Ya en la adolescencia a Cuquita se le despertó otro tipo de apetito. Su madre, siempre atenta a las nuevas apetencias de su hija, empezó por ofrecerle suculentas e ignotas exquisiteces gastronómicas, pero la de ella iba más allá del paladar, de la tráquea, del esófago, del estómago y de las vísceras enmarañadas. Iba dirigida en dirección a ese nuevo rostro lanudo y hambriento que de la noche a la mañana se le apareció en el bajo vientre. Pero no todo es oscuro, puesto que el desarrollo le asentó bien a su corporeidad. Ahora era más ovaloide que circular y esto era ventajoso. Se aproximaba a la clásica forma de hembra-humana que cualquiera sabe reconocer en la calle. Entendió que el hambre como concepto comienza a cambiar de perspectiva a medida que avanzan los años; que las necesidades estomacales pueden dejarse a un lado cuando el apetito cambia de rubro y de órgano sensorial.
Ya no era aquella Cuquita emparentada con el hula-hoop, no; se había espigado y era llamativa como la que más, toda una mujer de buen ver. Una tía rebuena, de escandalosas y llamativas formas. Haciéndose la vista gorda de las prominentes pantorrillas de futbolista, era un verdadero hembrón. Y claro, habrá quien se pase por el forro esta última descripción. Se casó, llegó a tener una vida acomodada y a concebir un par de críos. Ella sería la encargada de romper esa cadena de nombres, pues si ella era Cuquita, ¿cómo llamaría a su hija? Diminutivo tras diminutivo sería ridículo: ¿Cuquitita, Minicuqui? ¡Por Dios! La llamó Sandra, a su hijo Norberto y a tomar... Coca-Cola en el desierto.

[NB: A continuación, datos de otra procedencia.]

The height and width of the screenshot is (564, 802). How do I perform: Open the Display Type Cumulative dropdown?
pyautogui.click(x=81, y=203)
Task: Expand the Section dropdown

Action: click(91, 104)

Llegaron así las broncas maritales. Empezó a ver para los lados y a sentir hambruna por otros candidatos de la especie; a sentir el cosquilleo cuando algún osado profería llamativas frases de conquista y desfachatada adulación. Ya se había despachado al padre de sus hijos sin mayor remordimiento, pues como Cuquita no pasa hambre, aplicó con destreza de orfebre el refrán de al rey muerto, rey puesto. Check mate y a tomar otra vez... Adquirió la poderosa habilidad, no se sabe si hormonal o extra sensorial, de transformar a los hombres en una suerte de cheques andantes sobre dos patas, y dependiendo de su fluctuación financiera, los transfiguraba en comensales de su propia ingenuidad. ¡Vamos Cuqui, que pa’ luego es tarde! Se arengaba a sí misma cuando la duda la asaltaba. Obrar bien o mal no era su prioridad, ni se gastaba el más mínimo pensamiento en ello. Con tal de no pasar hambre… ¡Venga!
En la postrimería de los días, su dilema iba más allá del pan y la carne. Había conseguido todo lo que se proponía en la vida y aún así se consideraba desdichada. Su autoestima era un barómetro que medía las nostalgias atrincheradas en su cuerpo —particularmente en sus prominentes grupas—, con los éxitos de su ex esposo, que por pequeños que fueran, ella los convertía en un Nobel, un Grammy o un Pulitzer, lo que le causaba un profundo resquemor que terminaba por descargarlo en la nevera. En fin, su conflicto personal era con la tierra que ahora se la tragaría después de muerta, y allí, sólo allí, Cuquita pasaría hambre —a excepción de los gusanos.